Reviews

Alex Chitty, Modified exhibition catalog, 2018.

Initially, I wanted to print out someone else’s review of Gaylen Gerber’s exhibit, Supports, at The Arts Club of Chicago and paint over the text with similar shades of gray and white that cover the objects deployed in his work. The review would have looked like a stack of gray rectangles inhabiting the space where reviews are normally found. It would have intentionally presented itself as a void. Its content would have been the absence of content. But a good friend challenged my idea. They said that a grayed-out review would fall into the same trap as Gerber’s exhibit. We would both be playing it safe. We could sit back and rely on other intelligent, thoughtful, and patient people to generously pump warm blood into our ashen avatars. Our ambivalence would have made us untouchable because our audience has a natural desire to bring things to life just by thinking about them. Instead, my friend argued that I should use my actual words and accept the full range of emotions activated when a human being expresses themselves. So, I chose to write these short paragraphs.
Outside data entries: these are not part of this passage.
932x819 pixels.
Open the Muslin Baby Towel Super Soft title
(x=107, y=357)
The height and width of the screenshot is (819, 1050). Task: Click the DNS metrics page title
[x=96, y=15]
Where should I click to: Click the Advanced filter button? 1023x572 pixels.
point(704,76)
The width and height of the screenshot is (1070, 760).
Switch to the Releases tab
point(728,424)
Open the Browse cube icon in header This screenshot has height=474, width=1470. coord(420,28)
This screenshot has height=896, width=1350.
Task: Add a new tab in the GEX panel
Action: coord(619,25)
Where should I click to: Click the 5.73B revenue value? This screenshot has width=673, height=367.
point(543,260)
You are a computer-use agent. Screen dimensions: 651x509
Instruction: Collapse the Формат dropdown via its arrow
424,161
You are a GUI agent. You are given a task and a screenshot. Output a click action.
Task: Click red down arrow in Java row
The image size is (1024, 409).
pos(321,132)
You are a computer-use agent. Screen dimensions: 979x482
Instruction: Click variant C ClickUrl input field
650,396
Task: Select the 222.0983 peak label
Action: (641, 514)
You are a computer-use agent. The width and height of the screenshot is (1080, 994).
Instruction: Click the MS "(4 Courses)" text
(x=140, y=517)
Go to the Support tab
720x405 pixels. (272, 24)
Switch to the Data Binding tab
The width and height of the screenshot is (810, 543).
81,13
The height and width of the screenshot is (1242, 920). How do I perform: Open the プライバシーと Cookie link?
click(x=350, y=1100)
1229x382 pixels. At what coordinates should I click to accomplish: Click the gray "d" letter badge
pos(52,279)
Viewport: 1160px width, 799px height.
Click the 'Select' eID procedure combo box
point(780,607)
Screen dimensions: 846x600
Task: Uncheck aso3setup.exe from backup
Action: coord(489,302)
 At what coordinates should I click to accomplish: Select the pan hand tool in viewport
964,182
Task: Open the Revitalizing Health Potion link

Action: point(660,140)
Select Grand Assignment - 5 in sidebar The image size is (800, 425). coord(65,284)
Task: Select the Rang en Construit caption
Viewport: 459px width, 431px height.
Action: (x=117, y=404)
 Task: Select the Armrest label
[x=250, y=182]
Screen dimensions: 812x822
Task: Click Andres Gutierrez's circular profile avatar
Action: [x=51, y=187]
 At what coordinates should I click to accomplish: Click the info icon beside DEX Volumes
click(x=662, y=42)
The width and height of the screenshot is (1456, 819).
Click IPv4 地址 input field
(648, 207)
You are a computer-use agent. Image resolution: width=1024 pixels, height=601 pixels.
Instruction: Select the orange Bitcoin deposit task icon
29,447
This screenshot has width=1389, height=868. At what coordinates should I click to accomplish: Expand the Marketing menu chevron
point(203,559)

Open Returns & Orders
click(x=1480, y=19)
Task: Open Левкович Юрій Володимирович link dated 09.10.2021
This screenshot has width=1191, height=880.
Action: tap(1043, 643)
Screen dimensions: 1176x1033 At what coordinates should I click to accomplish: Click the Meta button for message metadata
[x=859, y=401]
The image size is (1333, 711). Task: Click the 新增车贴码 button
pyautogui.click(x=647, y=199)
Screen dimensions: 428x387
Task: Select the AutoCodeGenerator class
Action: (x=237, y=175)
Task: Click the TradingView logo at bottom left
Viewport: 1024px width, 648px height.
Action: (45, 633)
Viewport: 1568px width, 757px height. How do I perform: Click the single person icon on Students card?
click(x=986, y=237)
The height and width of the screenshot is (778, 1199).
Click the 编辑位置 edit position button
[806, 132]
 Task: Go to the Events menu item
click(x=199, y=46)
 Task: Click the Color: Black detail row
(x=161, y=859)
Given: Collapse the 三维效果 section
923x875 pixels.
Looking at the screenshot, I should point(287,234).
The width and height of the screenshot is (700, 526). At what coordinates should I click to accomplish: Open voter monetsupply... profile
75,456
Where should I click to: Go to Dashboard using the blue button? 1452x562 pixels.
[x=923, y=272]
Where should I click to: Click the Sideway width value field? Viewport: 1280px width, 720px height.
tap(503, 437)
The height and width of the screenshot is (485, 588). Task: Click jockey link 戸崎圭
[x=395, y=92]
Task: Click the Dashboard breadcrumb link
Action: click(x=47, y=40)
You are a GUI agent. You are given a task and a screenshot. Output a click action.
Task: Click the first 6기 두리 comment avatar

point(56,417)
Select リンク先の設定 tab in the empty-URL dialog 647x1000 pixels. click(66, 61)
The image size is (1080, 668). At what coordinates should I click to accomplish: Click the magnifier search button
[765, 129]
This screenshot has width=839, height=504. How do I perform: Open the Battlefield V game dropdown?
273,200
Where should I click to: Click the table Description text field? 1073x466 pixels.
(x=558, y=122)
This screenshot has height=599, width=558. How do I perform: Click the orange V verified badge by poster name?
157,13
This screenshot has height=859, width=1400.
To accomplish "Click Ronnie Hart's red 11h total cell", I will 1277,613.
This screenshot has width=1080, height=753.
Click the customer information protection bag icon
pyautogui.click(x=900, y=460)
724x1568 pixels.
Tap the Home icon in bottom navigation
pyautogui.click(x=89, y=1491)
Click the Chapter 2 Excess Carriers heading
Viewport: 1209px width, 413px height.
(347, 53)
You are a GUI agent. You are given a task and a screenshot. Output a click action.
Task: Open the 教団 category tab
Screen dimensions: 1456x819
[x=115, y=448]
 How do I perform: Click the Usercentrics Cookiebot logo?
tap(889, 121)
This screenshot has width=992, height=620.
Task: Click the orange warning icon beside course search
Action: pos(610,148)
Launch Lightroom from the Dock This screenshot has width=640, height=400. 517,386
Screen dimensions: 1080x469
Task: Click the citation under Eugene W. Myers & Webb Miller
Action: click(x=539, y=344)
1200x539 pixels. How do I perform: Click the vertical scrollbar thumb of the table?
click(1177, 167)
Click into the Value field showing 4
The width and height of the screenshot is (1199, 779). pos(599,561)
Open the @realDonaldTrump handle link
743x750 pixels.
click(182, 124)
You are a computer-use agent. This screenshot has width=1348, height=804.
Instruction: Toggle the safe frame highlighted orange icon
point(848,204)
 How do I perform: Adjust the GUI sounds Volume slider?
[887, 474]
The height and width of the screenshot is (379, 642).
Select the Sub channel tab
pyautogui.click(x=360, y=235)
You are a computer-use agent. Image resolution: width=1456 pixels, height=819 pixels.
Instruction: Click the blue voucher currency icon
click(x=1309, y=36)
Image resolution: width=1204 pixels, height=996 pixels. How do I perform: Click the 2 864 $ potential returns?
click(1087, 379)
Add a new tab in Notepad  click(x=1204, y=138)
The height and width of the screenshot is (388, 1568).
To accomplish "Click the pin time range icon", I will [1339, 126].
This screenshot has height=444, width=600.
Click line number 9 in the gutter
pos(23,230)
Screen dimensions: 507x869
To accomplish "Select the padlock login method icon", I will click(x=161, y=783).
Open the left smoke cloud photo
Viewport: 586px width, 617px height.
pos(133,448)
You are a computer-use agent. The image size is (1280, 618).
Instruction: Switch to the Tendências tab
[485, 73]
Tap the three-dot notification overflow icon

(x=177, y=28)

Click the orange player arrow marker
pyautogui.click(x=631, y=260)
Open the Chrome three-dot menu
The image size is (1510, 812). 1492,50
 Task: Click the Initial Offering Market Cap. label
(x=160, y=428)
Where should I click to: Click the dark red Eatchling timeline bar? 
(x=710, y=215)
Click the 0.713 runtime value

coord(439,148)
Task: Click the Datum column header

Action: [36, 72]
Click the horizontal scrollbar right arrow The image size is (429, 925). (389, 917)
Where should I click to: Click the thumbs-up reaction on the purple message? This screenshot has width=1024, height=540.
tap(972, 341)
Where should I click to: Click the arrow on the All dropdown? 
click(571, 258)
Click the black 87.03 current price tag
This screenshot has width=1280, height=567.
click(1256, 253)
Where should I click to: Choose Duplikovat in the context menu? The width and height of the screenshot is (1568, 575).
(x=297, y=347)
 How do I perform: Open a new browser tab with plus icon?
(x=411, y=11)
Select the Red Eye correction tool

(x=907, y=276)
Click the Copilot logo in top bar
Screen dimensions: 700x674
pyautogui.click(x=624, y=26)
It’s been explained to me what the exhibit aims to accomplish and I get it. However, within the context of our current political climate, I can no longer ignore when shadows are cast into places where I know there should be light. The texts in the elegantly designed publication accompanying the exhibit are open and generous but act as makeup on a pallor face. Lipstick, eyeliner, foundation, and blush are cosmetics used to emphasize but also to hide. Gerber genuinely highlights the very important notion that each of us is a small part of a larger functioning network. Recognizing this is a healthy step toward abolishing the fallacy that individual fulfillment and success is the result of some autonomous solitary action beyond the realm of external influence or support. We need each other. While these collected texts do emphasize juicy things worth thinking about, they also aid in obscuring the one big gray, wrinkly thing in the room that nobody seems to be talking about. Why has The Arts Club of Chicago chosen now for this particular exhibit? One that openly heralds a singular voice that is inseparably tied to the obvious act of hushing and eventually smothering the nuanced voices of so many others. I don’t want to be presented with another example of how easy it is for a patriarchal, hegemonic force to whiteout whatever money can buy. What I searched for at this exhibition, in every work, but never found, were tiny battles. I wanted evidence of even the slightest resistance, an unruly chunk to convince me that in the end, we don’t all just kneel down, close our eyes, and submit ourselves to the giant tidal wave working to wash us out of the picture completely.